Well, I would call the case where “one person realizes the other person was right” an agreement not a dispute J but I agree with the thrust of what you are saying. Certainly there are interactions among editors that are helpful, productive and friendly. The question is whether we get enough good experiences that the occasional bad experience doesn’t dint our enthusiasm.
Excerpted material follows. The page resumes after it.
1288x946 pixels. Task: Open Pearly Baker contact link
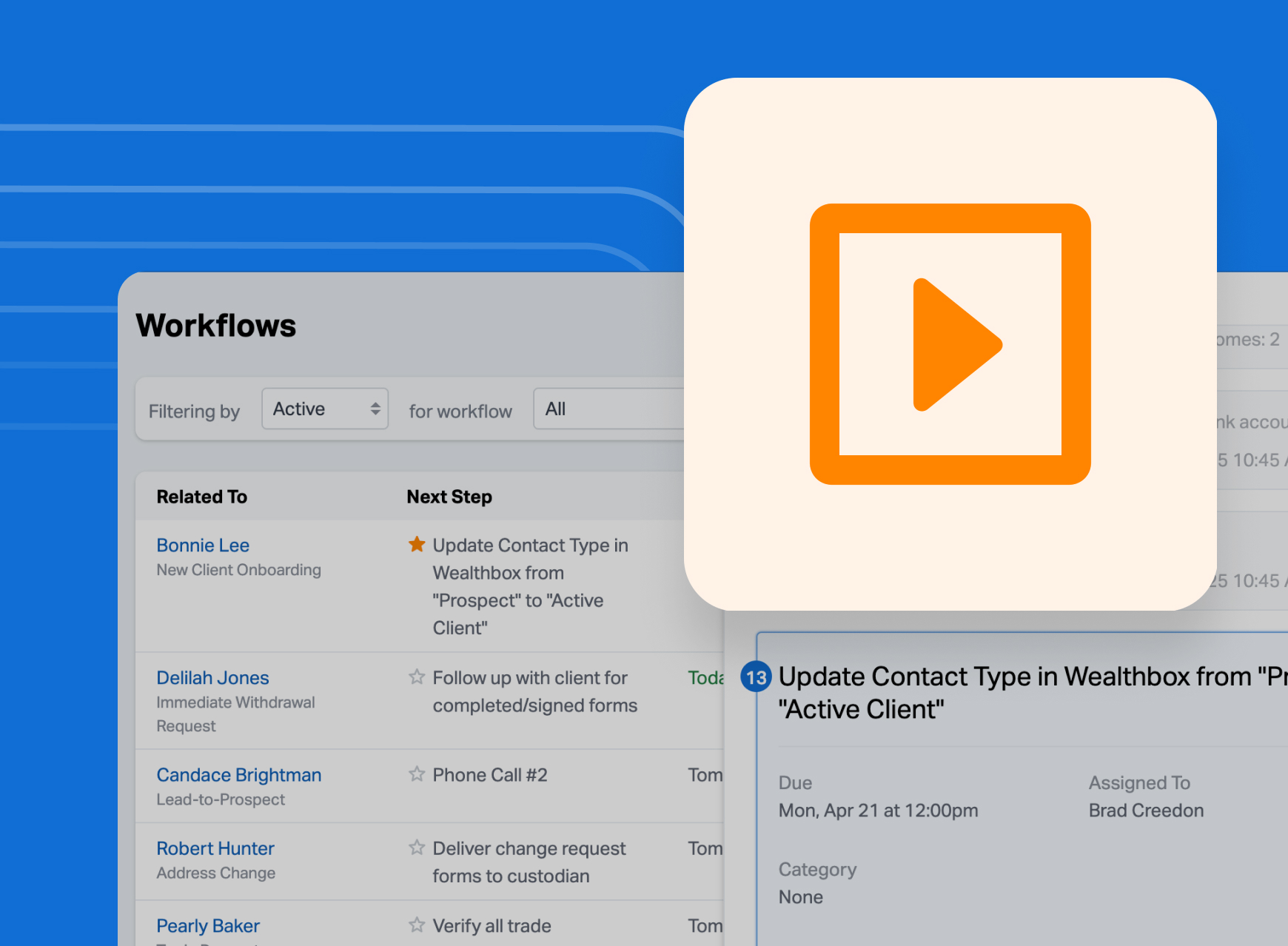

The Clubhouse paper

 

http://files.grouplens.org/papers/wp-gender-wikisym2011.pdf

 

suggests that new editors will have bad experiences in their first eits, and that bad experiences are positively correlated with attrition.

 

Kerry

 


From: Daniel and Elizabeth Case [mailto:dancase@frontiernet.net]
Sent: Thursday, 11 December 2014 2:16 PM
To: kerry.raymond@gmail.com; Addressing gender equity and exploring ways to increase theparticipation of women within Wikimedia projects.
Subject: Re: [Gendergap] Arbcom election

 

What’s missing from this?:

 

>I don’t think most disputes get “resolved”. I think one person simply gives up. Maybe they don’t think the issue is that important, >maybe they feel that they don’t have the time to argue it, maybe they feel that the other person involved is too unpleasant to want to try to engage with, maybe they’ve found that no matter what they do, they never make a difference.

 

Give up? It’s “maybe one person realizes the other person was right, and does it their way from then on, without any hard feelings.” It has happened to me quite a few times. That’s the sort of outcome I was talking about.

 

Of course, I think of these in terms of pure content disputes (should we or should we not mention something? how should we format this table? and so forth ...) because that’s what most of those I’ve been involved in have been. Disputes over someone’s conduct are something else entirely, because it’s harder for people to admit they were wrong in that department. And why I always say it cannot be repeated enough that, when you realize the argument is no longer about what you were originally arguing about but has instead become a meta-argument about the argument itself, you should stop immediately as it will no longer accomplish anything constructive to continue.